In my IIS logs i am trying to extract the OS and browser versions from the cs_USer_Agent field. I know the cs_user_agent field is complex and confusing but is there an easy way to just extract those two values from this field?
Mozilla/5.0+(compatible;+MSIE+9.0;+Windows+NT+6.1;+Trident/5.0)
Mozilla/4.0+(compatible;+MSIE+6.0;+MS+Web+Services+Client+Protocol+2.0.50727.3603)
These are two examples of the results I get from the cs_User_Agent field.
Thank you.
Sorry to plug my own stuff, but you might want to take a look at these:
These are addons that do parsing on the user-agent string to get more value out of them.
Thanks,
Dave
They both work independently. The difference is in the fields that they produce, and the results. The TA-browscap produces some extra fields that might be useful for web developers, such as the browser's capabilities (javascript, activex, etc.). I couldn't decide between the two, so published both.

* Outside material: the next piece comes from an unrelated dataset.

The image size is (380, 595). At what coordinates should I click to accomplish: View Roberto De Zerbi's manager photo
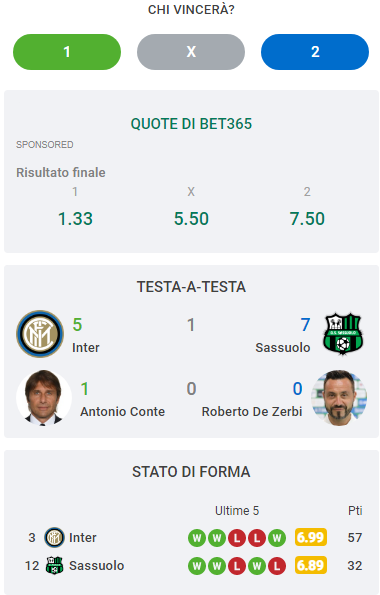point(339,398)
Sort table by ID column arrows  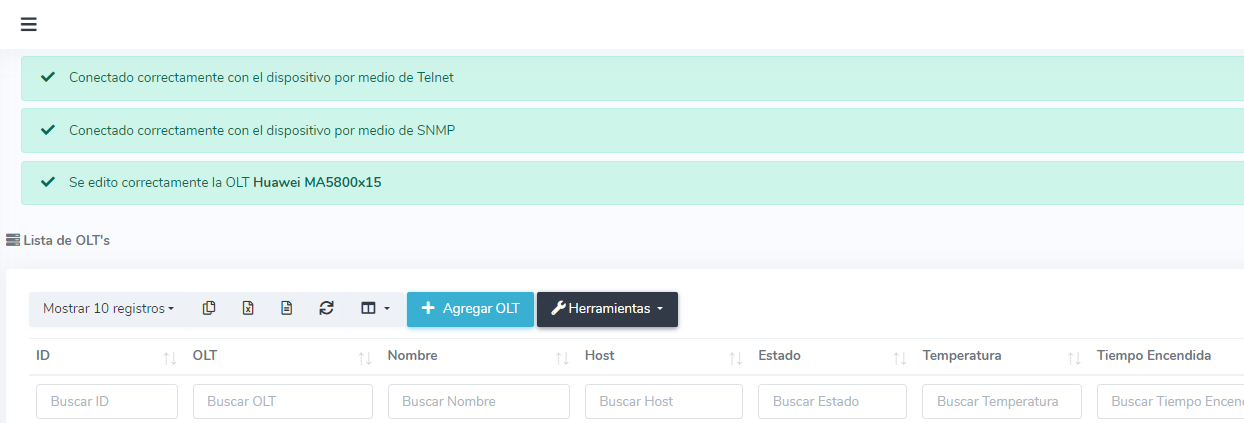tap(169, 357)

What is the difference between the two? If I download only the TA-browscap and not the TA-uas_parser will it still work?
Plug! These are great! And a lot less work than building it yourself! Sorry that I didn't check for an app before I posted an answer.
You can look around on the Internet for "IIS detect browser from user agent". You will get over a million hits, but I doubt that you will find an easy answer.
I would set up a lookup table that uses wildcards to determine the browser and OS based on user agent.
The table could look like this:
user_agent,browser,browser_version,OS
"Mozilla/4.0 (*; MSIE 6.0; Windows*",Internet Explorer,6.0,Windows
"Mozilla/5.0 (Windows;*Firefox/2.0.0.6",Firefox,2.0,Windows
"Mozilla/5.0 (Macintosh; *Chrome/5.0.375.38 Safari/533.4",Safari,5.0,Mac
"Opera/9.01 (Windows *",Opera,9.01,Windows
"Opera/9.20 (Windows *",Opera,9.2,Windows
"Mozilla/4.0 (*MSIE 7.0; Windows*",Internet Explorer,7.0,Windows
transforms.conf
[yourlookupname]
match_type=WILDCARD(user_agent)
default_match = Not found
filename = browser_lookup.csv
max_matches = 1
min_matches = 1
case_sensitive_match = false
Put as many lines in your table as you can. When you run your reports in Splunk, the lookup will return "Not Found" for the browser and OS if the user-agent isn't in the table. When you find one of those, you can add it to the table.
Even this solution is not perfect, as the authors of a browser can emit any user-agent string that they want. So multiple browsers can (and do) emit the same user-agent string.